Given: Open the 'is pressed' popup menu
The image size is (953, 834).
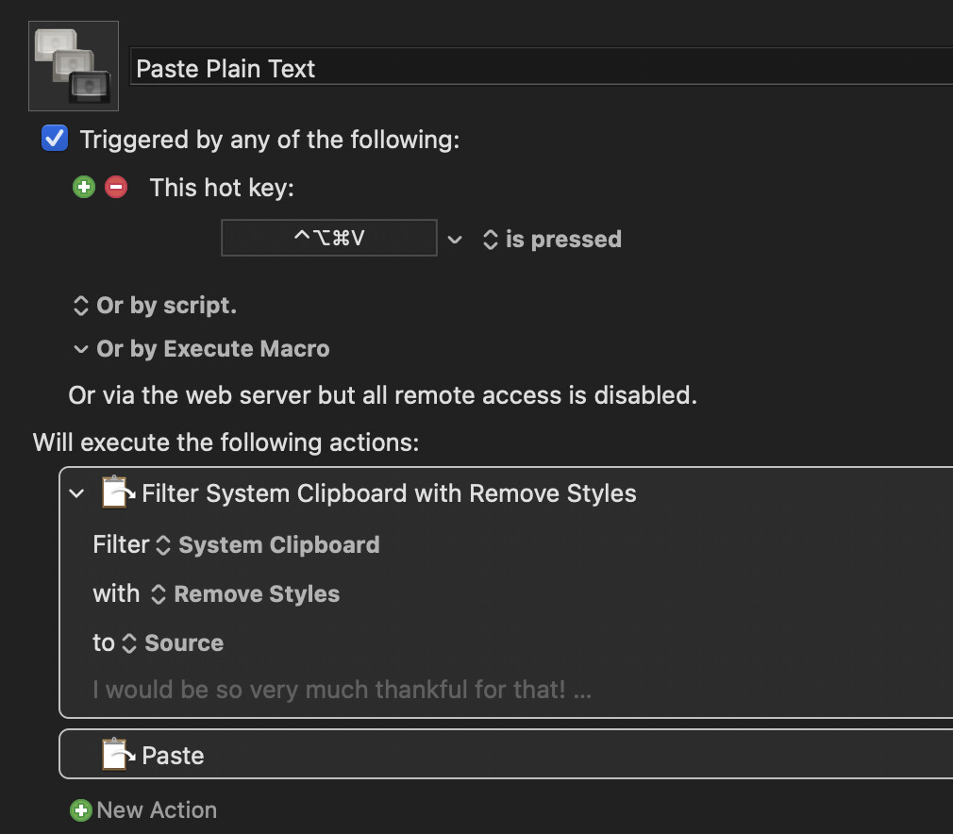Looking at the screenshot, I should click(x=553, y=240).
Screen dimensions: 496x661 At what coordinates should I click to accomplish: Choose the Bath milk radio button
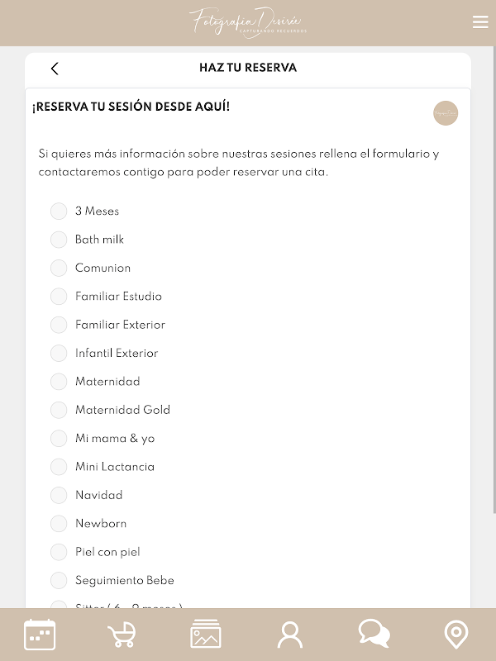click(x=59, y=240)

::::

## Prompt
Render every line of the records above as a numbered list, leaving out blank lines and the pictures.

## Solution below
1. Given: Open the 'is pressed' popup menu
2. The image size is (953, 834).
3. Looking at the screenshot, I should click(x=553, y=240).
4. Screen dimensions: 496x661 At what coordinates should I click to accomplish: Choose the Bath milk radio button
5. click(x=59, y=240)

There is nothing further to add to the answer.